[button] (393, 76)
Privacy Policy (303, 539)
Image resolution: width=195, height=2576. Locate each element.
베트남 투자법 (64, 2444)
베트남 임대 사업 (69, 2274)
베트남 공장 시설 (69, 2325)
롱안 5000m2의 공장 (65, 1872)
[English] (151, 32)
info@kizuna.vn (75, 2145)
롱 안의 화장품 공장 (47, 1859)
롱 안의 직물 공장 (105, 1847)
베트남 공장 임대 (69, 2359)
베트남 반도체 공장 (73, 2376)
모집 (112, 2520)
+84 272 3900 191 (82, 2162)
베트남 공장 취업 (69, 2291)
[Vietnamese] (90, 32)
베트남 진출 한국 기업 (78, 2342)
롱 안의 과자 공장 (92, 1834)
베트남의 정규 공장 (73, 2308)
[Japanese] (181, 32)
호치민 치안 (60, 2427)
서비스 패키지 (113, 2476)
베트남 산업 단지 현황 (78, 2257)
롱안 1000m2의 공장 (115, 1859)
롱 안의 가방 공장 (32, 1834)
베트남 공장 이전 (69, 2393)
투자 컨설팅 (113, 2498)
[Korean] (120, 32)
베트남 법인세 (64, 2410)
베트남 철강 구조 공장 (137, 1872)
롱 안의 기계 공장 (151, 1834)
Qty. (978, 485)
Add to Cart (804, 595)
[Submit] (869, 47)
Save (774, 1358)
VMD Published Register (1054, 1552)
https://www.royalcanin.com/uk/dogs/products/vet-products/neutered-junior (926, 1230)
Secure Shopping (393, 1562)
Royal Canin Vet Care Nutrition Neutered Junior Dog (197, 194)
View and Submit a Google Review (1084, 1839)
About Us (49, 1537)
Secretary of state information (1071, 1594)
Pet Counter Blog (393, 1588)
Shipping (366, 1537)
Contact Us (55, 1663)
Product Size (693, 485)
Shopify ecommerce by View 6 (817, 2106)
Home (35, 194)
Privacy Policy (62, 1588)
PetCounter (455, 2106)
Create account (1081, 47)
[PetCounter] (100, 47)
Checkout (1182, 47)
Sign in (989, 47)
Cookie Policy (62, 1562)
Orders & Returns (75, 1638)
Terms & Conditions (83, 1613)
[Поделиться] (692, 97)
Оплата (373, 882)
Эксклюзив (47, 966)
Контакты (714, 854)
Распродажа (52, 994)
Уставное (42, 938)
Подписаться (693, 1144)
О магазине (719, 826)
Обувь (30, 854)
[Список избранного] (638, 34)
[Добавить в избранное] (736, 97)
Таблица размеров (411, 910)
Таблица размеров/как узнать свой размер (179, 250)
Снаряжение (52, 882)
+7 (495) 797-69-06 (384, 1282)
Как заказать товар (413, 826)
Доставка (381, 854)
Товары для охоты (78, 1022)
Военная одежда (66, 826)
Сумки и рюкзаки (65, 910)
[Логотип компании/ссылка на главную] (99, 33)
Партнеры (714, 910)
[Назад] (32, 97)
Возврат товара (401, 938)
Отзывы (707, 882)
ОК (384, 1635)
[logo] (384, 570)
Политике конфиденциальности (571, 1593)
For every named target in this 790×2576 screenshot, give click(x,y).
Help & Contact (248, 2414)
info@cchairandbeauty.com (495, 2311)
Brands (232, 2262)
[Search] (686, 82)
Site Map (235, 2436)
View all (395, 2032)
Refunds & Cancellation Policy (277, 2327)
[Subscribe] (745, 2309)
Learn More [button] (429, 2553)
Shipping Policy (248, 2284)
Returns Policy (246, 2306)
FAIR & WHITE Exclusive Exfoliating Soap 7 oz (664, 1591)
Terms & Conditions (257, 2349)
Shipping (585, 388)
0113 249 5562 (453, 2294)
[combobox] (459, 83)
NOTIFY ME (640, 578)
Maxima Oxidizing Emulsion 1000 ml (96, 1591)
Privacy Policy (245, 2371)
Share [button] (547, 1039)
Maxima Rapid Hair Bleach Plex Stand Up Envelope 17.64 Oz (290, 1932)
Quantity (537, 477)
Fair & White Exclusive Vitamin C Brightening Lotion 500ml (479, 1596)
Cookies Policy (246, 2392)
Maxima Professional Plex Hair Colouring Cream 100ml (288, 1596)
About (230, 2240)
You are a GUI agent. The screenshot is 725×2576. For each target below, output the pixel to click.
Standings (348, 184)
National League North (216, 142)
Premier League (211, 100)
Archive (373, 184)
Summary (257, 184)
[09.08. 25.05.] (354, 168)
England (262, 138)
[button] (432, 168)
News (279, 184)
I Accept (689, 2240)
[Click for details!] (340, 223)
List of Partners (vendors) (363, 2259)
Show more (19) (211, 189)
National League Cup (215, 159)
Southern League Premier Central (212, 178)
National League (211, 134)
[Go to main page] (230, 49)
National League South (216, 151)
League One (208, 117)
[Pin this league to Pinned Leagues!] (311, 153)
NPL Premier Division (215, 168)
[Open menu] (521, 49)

» ASSIGNMENT
For the string "Policy", filter the data and copy out each line where it occurs.

» SOLVED PROBLEM
Privacy Policy (303, 539)
Privacy Policy (62, 1588)
Cookie Policy (62, 1562)
Refunds & Cancellation Policy (277, 2327)
Shipping Policy (248, 2284)
Returns Policy (246, 2306)
Privacy Policy (245, 2371)
Cookies Policy (246, 2392)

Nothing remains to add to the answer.